=== GIVEN DATA ===

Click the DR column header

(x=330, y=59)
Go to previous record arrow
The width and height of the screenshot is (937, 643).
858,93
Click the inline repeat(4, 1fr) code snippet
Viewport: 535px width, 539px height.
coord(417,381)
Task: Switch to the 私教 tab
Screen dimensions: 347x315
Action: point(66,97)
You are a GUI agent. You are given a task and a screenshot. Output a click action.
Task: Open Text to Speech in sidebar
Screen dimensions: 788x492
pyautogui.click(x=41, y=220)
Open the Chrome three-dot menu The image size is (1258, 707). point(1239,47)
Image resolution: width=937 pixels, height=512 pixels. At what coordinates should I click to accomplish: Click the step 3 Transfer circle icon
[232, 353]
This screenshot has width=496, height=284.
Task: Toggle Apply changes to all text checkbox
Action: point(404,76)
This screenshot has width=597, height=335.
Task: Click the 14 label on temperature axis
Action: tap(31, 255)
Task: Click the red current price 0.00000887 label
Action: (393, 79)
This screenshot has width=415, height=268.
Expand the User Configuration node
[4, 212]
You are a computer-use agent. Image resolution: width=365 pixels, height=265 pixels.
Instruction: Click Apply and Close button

===
=== GIVEN DATA ===

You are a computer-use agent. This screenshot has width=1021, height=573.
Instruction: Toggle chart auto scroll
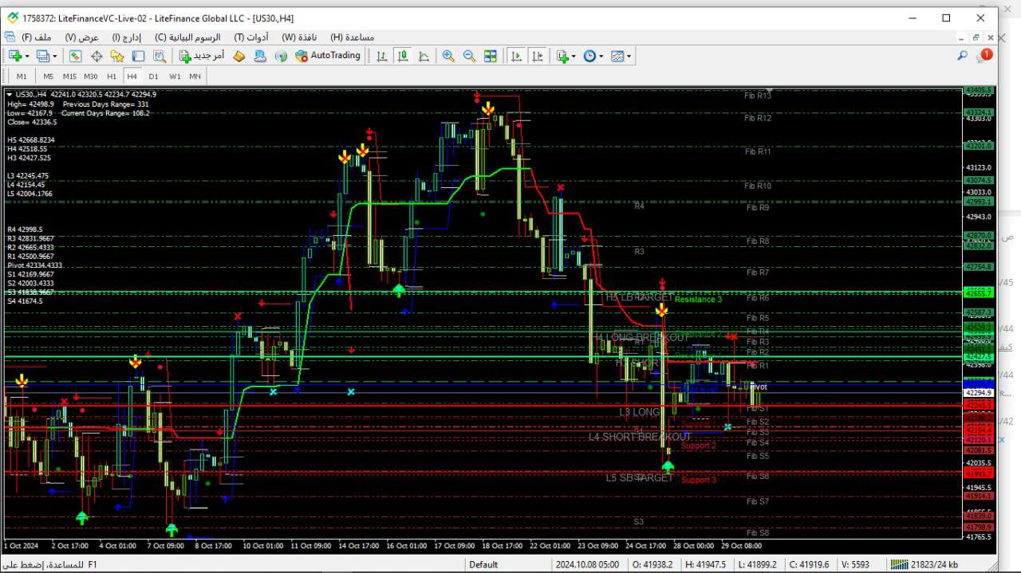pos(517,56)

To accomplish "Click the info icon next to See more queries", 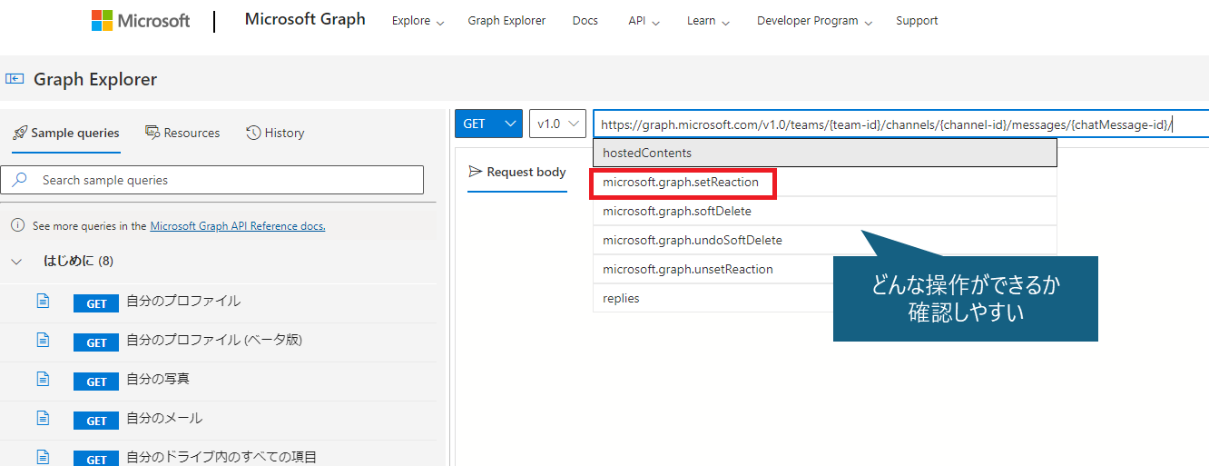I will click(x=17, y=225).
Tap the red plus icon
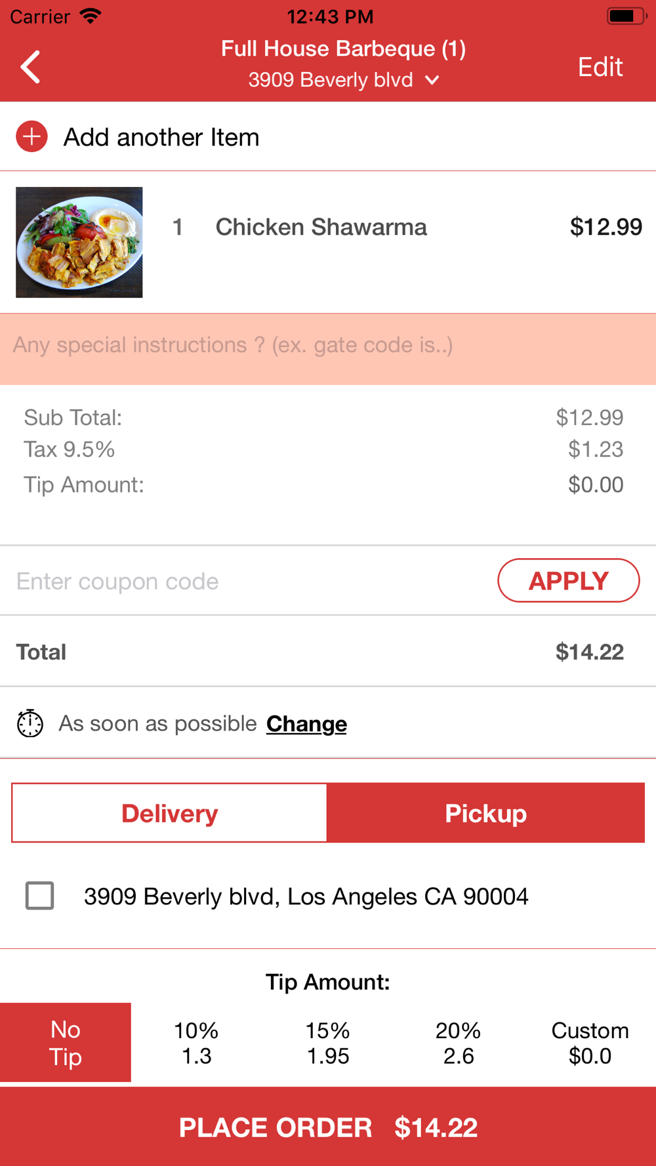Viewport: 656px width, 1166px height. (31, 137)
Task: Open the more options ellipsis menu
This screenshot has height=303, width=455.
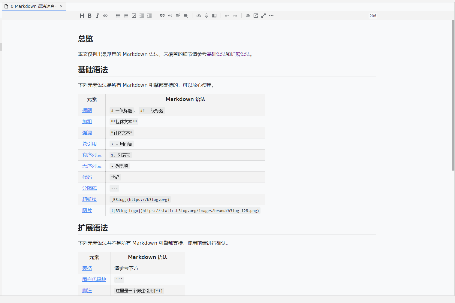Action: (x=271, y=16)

===

In the listing above, find the line with "Click the inline repeat(4, 1fr) code snippet" and the line with "You are a GUI", then reproduce both and every line between them exactly.

▸ **RESPONSE**:
Click the inline repeat(4, 1fr) code snippet
Viewport: 535px width, 539px height.
coord(417,381)
Task: Switch to the 私教 tab
Screen dimensions: 347x315
Action: point(66,97)
You are a GUI agent. You are given a task and a screenshot. Output a click action.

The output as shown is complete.